Hoy, la mayoría de padres o madres echarían a correr para comprar otra muñeca con el objetivo, legítimo, de aliviar el sufrimiento de su hija, pero Presentación no está de acuerdo con eso. Piensa que la facilidad con la que ahora se obtiene o se repone aquello que deseamos, le resta valor. Por eso, la siguiente muñeca, como en un cuento de los tres cerditos, se la hizo con materiales más resistentes: cabeza de trapo y pelo de lana de colchón, lo que le valió el sobrenombre de «la cabezona». La fabricó con sus propias manos, porque a los ocho años ya había aprendido a hacer bolillos y a coser, solo que nunca había tenido a su alcance los materiales. Me da mucha pena que todo eso se haya perdido. Es muy duro lo de antes, que las madres no tengan para darle de comer a sus hijos, en ese sentido estamos mucho mejor, pero se ha perdido el cariño.
Cuando Presentación volvía de la escuela, siempre tenía una tarea en casa: barrer o fregar. Y jugar, añade. Así que estaban jugando al truque en la calle mientras barrían en casa y, de vez en cuando, salía a preguntar si le tocaba. Y me decían, no todavía no, y yo entraba y le daba dos barrisconas más a la casa. A los trece tuvo que dejar la escuela y entró a despachar en el almacén de materiales de su padre, un albañil que a fuerza de
trabajo había ido progresando hasta poder abrir su propio negocio, y que durante la guerra había sido encarcelado por luchar por lo que hoy tenemos, para que estemos todos bien, dice Presentación señalando una foto en la que su padre posa junto a su hermana. A ella la mataron con 20 años. ¿A quién le habría hecho daño, pobrecita mía? Nada más que por los ideales.
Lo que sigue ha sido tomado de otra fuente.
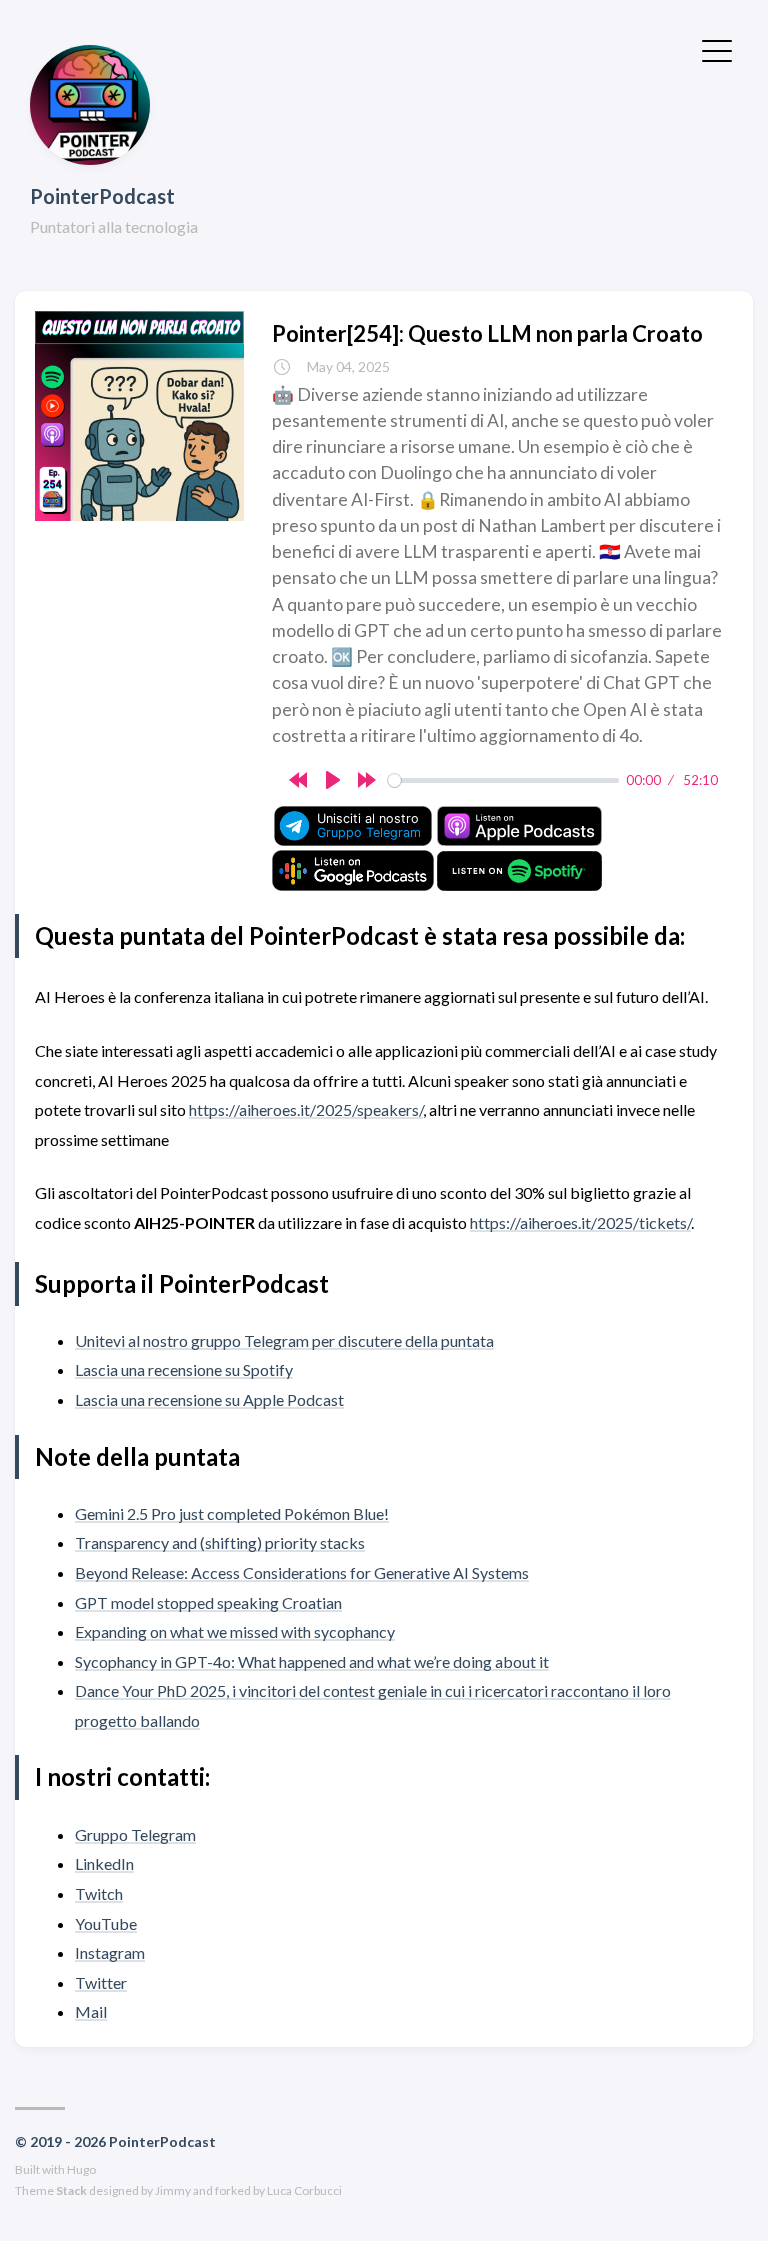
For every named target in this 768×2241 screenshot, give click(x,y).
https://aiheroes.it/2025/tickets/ (580, 1222)
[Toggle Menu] (717, 49)
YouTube (106, 1923)
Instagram (110, 1952)
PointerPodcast (102, 196)
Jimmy (173, 2190)
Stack (71, 2190)
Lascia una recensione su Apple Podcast (209, 1399)
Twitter (101, 1982)
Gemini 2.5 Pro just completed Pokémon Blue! (232, 1513)
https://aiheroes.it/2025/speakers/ (306, 1109)
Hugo (81, 2169)
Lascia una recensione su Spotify (184, 1369)
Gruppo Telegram (135, 1834)
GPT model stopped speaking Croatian (208, 1602)
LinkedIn (104, 1863)
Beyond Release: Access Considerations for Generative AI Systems (302, 1572)
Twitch (99, 1893)
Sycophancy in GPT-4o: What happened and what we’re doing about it (312, 1661)
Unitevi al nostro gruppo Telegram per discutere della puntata (284, 1340)
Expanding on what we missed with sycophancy (235, 1631)
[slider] (503, 780)
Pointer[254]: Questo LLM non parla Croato (487, 333)
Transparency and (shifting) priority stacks (220, 1542)
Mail (91, 2011)
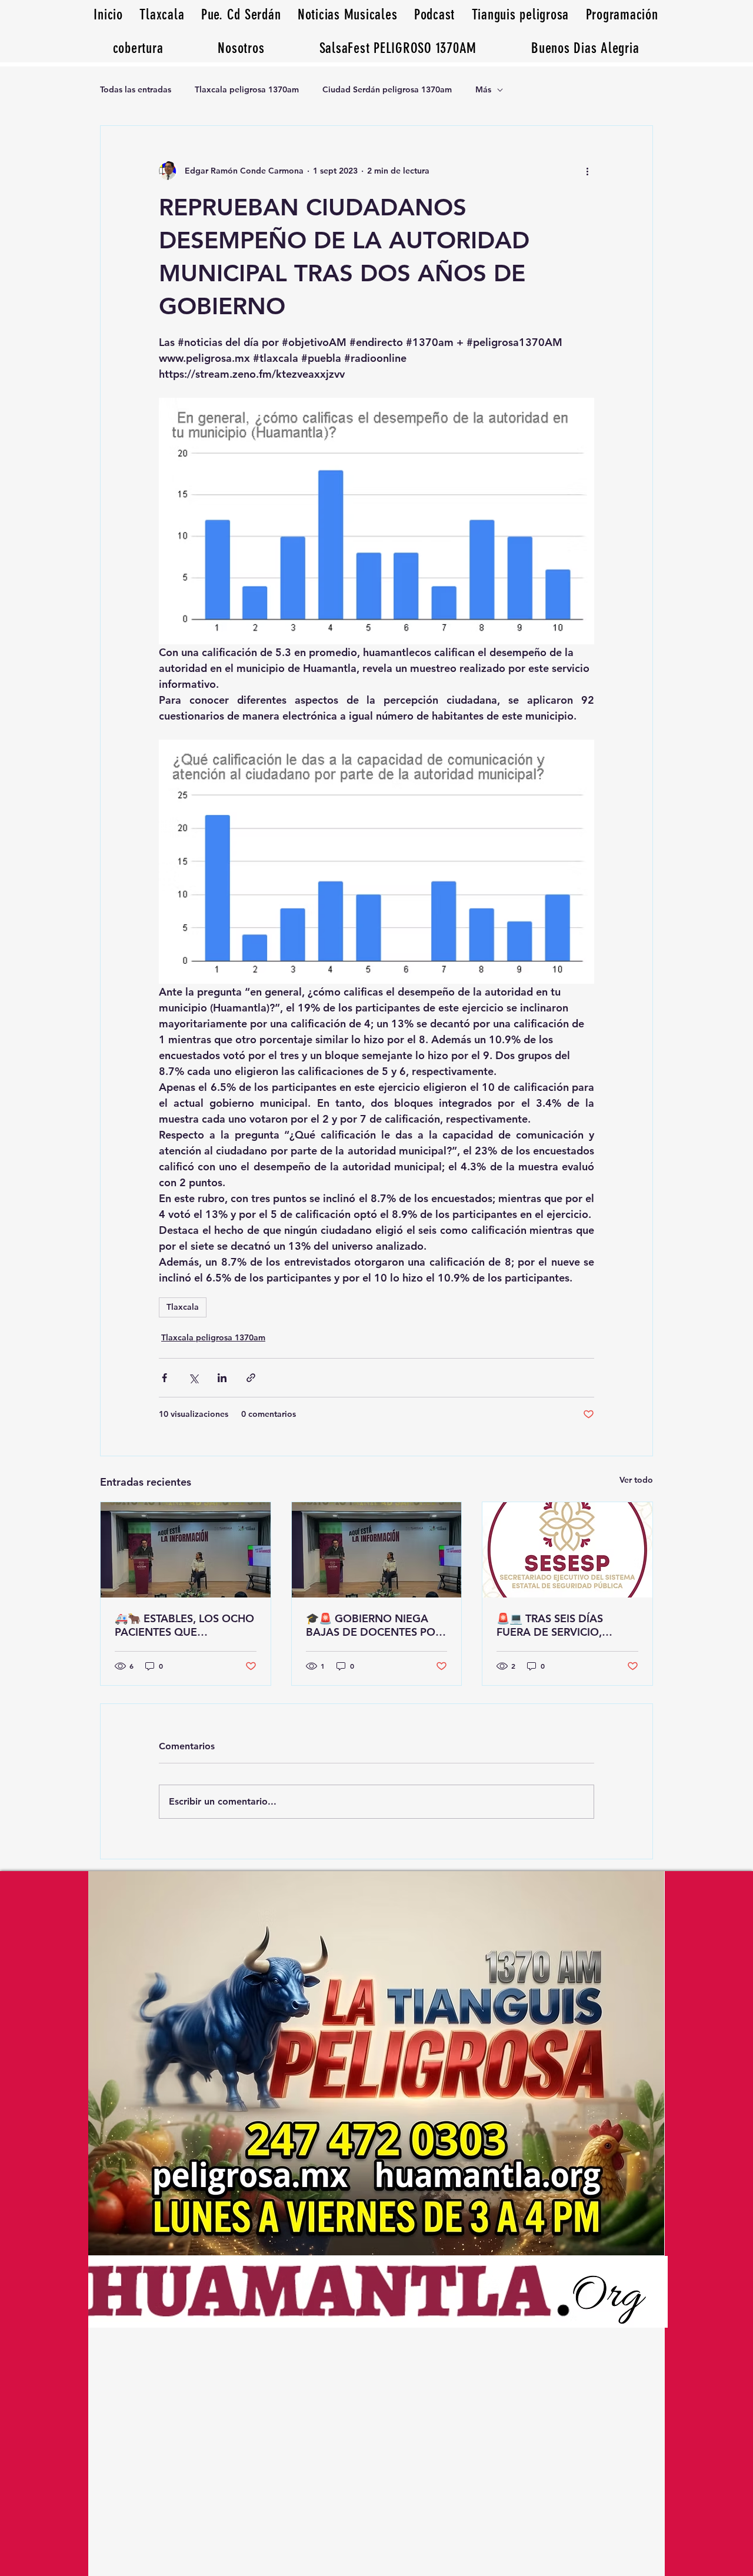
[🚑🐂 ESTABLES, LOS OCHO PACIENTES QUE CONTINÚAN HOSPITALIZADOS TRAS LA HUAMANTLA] (186, 1549)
Conoció a su marido un año después, con 14, corriendo como chiquillos parriba y pabajo, y llevan juntos desde entonces. Con 18 consiguieron que les dejaran ir a la feria de San Marcos, en Calera de León, eso sí, con carabina. En la tómbola, Presentación solo tenía ojos para la muñeca del premio. Había que componer la palabra María, pero el boleto de la A nunca salía. A última hora, echó una peseta más y le tocó. Volvió a casa botando de alegría con la muñeca, conectada por ese hilo invisible con la niña que ocho años antes había metido en el agua a su pepón.
Después llegó la boda y las infancias de sus hijos, y la vida puso en su camino a los niños y niñas saharauis. Fue socia fundadora de la Asociación de Amigos del Pueblo Saharaui de Monesterio, y la suya fue familia de acogida durante veinte años. El tercero, allá por el año 80, llegó al pueblo Ahmed, un niño afectado por una parálisis provocada por una vacuna en mal estado. Venía para dos meses, como todos, pero ya no se fue. Estaban repartiéndolos entre las familias y cuando lo vi, yo miré a mi marido, y ya supe que se quedaría con nosotros. Ahmed trabaja ahora en la panadería que fue el negocio paterno.
Y aún tenía que llegar otra muñeca: la que le trajeron los reyes, ya de mayor, negrita y hecha de tiesto, sentada en su sillita, y que me enseña con la ilusión de la niña que un día consiguió que la dejaran ir a la feria, con una peseta, a comprarse una muñeca de cartón.